相続
1.法定相続
相続が生じると、①子②直系尊属(父母・祖父母・曾祖父母の順)③兄弟姉妹の順で相続人となります。配偶者は常に相続人となります。相続人となるべき人が被相続人より先に死亡している場合、相続人となるはずであった人の子が相続します(法律用語で代襲相続といいます)。相続割合は、子の場合には2分の1、直系尊属の場合には3分の1、兄弟姉妹の場合には4分の1となります。同順位の相続人が複数いる場合には均等割となります。
以上が法定相続分ですが、相続人間で合意が整えば、これと異なる分配をすることができます。
2.相続の承認
相続人は、相続が開始すると3月以内に相続を承認するか、放棄するか決定しなければなりません。相続放棄の手続をとらなかった場合、相続を単純承認したものとみなされます。
3.相続における財産と負債
相続を承認すると相続人は、被相続人の財産と負債の一切を引き継ぎます。相続の放棄は、相続開始を知ったときから3月以内しかできません(熟慮期間といいます)。
財産と負債を比較して財産の方が多ければ相続を承認し、負債の方が多ければ相続を放棄するのが通常です。
しかし3月間では財産と負債のいずれが多いが調査できない場合があります。財産と負債のいずれが大きいか不明である場合には、限定承認の手続をとるのが通常です。限定承認をした場合、相続財産の範囲内で負債を支払う義務を負うことになります。
4.相続の種類
①単純承認
通常の承認です。相続人は被相続人の財産と債務の一切を相続することになります。
②相続の放棄
相続を放棄することになります。
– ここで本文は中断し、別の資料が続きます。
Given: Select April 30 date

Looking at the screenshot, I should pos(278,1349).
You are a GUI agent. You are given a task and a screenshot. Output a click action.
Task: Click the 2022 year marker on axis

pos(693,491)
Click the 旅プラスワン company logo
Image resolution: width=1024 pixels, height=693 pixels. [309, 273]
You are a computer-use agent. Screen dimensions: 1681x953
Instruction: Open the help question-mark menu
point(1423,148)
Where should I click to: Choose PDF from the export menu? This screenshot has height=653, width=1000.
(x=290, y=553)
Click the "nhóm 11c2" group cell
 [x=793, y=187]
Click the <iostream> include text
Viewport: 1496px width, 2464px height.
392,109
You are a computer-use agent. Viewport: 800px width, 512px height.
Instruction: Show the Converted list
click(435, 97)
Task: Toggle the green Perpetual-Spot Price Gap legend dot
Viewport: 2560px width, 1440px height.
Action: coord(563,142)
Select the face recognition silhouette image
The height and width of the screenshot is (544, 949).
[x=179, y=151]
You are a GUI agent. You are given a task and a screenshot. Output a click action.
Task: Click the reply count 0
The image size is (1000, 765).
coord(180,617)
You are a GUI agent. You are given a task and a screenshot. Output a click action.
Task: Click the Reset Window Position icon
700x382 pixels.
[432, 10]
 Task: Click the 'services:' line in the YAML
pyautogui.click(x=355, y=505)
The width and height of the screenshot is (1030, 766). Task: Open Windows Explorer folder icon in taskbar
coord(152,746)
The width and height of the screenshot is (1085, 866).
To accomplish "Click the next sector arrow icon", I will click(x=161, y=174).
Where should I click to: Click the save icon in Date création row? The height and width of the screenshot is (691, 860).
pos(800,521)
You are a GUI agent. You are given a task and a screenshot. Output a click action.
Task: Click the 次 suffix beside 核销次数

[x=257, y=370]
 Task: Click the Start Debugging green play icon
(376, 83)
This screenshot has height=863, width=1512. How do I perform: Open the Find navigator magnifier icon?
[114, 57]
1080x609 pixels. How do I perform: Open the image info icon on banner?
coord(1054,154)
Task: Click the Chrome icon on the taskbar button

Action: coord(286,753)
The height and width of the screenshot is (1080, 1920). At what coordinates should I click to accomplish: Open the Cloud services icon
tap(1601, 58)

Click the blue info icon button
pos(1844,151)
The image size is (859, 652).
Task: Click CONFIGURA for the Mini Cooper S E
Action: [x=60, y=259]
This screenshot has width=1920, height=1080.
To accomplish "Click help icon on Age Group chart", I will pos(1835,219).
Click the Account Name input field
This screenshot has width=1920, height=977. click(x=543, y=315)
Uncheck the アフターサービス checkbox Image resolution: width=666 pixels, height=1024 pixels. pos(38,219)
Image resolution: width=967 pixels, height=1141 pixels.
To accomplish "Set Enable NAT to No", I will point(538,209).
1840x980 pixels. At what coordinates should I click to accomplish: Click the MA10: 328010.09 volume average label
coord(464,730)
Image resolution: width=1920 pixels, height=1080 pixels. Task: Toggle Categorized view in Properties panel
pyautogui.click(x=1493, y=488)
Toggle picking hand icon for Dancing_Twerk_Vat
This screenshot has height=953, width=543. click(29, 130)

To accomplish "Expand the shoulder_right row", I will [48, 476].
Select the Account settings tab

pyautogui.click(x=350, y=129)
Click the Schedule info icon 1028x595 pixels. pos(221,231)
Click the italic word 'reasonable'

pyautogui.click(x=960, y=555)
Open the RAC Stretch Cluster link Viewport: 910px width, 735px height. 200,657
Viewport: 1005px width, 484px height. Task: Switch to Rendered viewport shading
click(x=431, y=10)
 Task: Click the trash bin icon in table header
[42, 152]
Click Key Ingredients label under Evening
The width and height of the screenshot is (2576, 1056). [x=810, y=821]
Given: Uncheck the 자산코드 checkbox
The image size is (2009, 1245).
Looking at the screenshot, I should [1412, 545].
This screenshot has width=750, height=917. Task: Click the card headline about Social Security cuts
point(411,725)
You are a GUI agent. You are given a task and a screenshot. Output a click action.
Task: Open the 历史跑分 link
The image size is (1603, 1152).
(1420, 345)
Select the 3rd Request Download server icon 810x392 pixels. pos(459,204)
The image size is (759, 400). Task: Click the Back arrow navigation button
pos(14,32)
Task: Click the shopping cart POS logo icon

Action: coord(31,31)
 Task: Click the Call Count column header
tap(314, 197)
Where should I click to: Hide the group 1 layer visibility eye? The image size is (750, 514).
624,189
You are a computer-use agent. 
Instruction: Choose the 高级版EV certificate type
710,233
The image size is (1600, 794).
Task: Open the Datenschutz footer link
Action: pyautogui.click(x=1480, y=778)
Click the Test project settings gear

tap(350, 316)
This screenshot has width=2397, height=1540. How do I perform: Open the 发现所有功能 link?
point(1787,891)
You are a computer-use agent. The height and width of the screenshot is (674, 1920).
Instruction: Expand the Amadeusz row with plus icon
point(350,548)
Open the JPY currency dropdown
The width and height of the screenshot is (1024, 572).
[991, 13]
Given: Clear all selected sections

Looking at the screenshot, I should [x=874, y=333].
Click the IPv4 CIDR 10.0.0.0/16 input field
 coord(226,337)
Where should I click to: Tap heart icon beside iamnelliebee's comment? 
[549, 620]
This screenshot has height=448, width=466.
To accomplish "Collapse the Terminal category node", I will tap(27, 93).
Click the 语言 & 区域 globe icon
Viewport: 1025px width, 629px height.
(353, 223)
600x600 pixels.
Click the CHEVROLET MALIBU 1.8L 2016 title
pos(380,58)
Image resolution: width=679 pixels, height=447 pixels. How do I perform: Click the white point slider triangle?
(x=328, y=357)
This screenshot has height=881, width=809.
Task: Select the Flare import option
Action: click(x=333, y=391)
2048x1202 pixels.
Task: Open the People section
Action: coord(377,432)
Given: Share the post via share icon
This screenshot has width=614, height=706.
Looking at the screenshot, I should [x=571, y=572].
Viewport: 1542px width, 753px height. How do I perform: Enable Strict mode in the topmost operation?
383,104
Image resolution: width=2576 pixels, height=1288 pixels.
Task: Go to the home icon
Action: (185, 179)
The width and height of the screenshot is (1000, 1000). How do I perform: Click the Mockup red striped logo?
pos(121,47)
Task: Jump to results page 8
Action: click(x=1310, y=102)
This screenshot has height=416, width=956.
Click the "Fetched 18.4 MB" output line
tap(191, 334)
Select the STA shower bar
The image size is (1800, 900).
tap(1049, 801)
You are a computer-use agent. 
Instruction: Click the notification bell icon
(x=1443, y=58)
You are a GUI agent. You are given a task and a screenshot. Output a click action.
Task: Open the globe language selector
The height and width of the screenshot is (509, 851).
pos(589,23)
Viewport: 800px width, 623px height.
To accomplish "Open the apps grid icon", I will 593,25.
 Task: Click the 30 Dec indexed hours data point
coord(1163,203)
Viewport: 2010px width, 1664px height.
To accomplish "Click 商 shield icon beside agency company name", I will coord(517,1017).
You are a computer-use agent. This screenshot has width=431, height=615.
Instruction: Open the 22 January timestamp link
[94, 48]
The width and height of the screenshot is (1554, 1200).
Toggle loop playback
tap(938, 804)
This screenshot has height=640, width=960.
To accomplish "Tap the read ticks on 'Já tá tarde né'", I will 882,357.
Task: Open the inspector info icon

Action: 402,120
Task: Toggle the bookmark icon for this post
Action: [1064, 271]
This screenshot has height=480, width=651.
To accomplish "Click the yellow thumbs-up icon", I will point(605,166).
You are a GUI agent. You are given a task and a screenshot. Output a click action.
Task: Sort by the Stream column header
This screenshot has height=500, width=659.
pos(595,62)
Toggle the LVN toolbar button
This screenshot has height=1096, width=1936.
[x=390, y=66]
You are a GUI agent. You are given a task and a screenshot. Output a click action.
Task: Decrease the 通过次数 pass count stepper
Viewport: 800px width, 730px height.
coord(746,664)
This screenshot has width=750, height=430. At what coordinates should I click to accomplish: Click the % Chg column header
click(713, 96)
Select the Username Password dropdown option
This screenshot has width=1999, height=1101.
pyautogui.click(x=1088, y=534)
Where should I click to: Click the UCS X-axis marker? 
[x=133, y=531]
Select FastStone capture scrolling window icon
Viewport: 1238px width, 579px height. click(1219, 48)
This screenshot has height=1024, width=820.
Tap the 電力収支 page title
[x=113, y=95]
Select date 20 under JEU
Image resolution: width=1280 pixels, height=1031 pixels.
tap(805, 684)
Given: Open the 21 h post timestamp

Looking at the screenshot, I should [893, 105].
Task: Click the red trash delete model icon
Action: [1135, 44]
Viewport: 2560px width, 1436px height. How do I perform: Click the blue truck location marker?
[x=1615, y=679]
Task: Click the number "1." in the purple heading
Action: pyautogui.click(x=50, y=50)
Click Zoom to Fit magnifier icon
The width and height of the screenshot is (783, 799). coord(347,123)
相続人は初めから相続人にならなかったことになります。
③限定承認
相続人は、相続財産の範囲内で債務を支払う義務を負うことになります。
通常相続する財産と債務のどちらが大きいか不明である場合に行います。
例1
相続財産1,000万円 債務700万円の場合
単純承認と同様に、財産の全額を引き継ぎ、債務の全額を支払うことになります。
例2
相続財産1,000万円 債務1,200万円の場合
相続財産1,000万円を債権者に債権額に応じて按分比例で分配することになります。
相続人が自分の固有の財産で債務を支払う必要はありません。
したがって、相続人は利益も損失もないことになります。
5.相続に関する手続
相続財産を処分すると単純承認したものとみなされます。相続の放棄や限定承認を考えている場合、相続財産に対し処分行為をしないようにしなければなりません。相続の放棄及び限定承認は、家庭裁判所に申述して行わなければなりません。